Text segment:
◇ ◇ ◇ ◇

Patrina King: Ensuring equitable access to educational resources and opportunities for all students in Gwinnett County is not just a goal; it’s a moral imperative that lies at the heart of our commitment to excellence and inclusivity. To achieve this, I would implement a range of strategies that prioritize diversity, equity and inclusion in every aspect of our educational system.

I believe in acknowledging and celebrating the rich diversity of our student population. By recognizing and valuing the unique backgrounds, experiences and perspectives of each student, we can create a more inclusive and supportive learning environment where everyone feels respected, seen and heard.

One key strategy is to ensure equitable resource allocation across schools, prioritizing those serving underserved communities. This includes providing funding for updated materials, technology, extracurricular programs and support services such as counseling and special education. By addressing disparities in resources, we can level the playing field and provide every student with the tools they need to succeed.

I would advocate for culturally responsive teaching practices that recognize and honor the cultural identities and heritage of all students. By incorporating diverse perspectives and experiences into the curriculum, we can create a more engaging and relevant educational experience that reflects the realities of our multicultural society.

In addition, it’s crucial to ensure that students with special needs have equitable access to enrichment opportunities. By expanding access to specialized programs and resources tailored to their unique needs, we can create a more inclusive educational environment where every student has the opportunity to thrive.

This includes offering advanced placement courses, dual enrollment programs, as well as career and technical education pathways that are accessible and accommodating for students with disabilities. By providing a variety of pathways to success, we can empower all students, regardless of their background or circumstances, to explore their potential, pursue their passions and achieve their dreams.

◇ ◇ ◇ ◇

Record set:
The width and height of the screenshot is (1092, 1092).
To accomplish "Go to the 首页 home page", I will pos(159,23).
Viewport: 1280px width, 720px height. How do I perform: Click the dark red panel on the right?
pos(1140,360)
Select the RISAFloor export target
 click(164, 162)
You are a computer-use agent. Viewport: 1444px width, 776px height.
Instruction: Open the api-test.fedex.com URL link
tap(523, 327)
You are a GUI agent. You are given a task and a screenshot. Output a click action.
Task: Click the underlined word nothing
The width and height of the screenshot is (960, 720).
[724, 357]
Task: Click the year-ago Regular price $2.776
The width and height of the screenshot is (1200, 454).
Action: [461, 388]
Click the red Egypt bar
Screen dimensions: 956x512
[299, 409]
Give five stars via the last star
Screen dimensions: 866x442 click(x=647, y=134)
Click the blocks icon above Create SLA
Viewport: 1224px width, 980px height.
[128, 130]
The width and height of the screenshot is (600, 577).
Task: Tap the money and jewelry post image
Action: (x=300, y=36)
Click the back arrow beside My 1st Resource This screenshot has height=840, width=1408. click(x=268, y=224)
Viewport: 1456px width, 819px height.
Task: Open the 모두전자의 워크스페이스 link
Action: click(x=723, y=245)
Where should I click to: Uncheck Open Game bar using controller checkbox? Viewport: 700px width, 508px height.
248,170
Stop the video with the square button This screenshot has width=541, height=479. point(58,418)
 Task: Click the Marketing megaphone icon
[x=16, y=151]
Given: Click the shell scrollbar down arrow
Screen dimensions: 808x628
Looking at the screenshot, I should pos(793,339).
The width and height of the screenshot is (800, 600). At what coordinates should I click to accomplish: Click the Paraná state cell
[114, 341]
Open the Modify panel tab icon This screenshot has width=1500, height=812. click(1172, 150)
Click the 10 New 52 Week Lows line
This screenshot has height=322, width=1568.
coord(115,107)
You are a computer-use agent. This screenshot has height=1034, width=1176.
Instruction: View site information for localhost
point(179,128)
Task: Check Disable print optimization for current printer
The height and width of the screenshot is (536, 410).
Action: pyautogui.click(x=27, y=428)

◇ ◇ ◇ ◇

Tasks and exercises:
(A) Answer these about the statement on equitable access in Gwinnett County schools:
(i) Which support services are named along with funding for updated materials?
(ii) Which schools should resource allocation prioritize?
(iii) Which three offerings should be accessible to students with disabilities?
(B) Render the rows as a numbered list, from the very first row through the line that contains "tap(523, 327)", leaving out any blank lines.
The statement and the rows are separate material with no connection to each other.

Results for each task:
(A)
(i) Counseling and special education.
(ii) Schools serving underserved communities.
(iii) Advanced placement courses, dual enrollment programs, and career and technical education pathways.

(B)
1. The width and height of the screenshot is (1092, 1092).
2. To accomplish "Go to the 首页 home page", I will pos(159,23).
3. Viewport: 1280px width, 720px height. How do I perform: Click the dark red panel on the right?
4. pos(1140,360)
5. Select the RISAFloor export target
6.  click(164, 162)
7. You are a computer-use agent. Viewport: 1444px width, 776px height.
8. Instruction: Open the api-test.fedex.com URL link
9. tap(523, 327)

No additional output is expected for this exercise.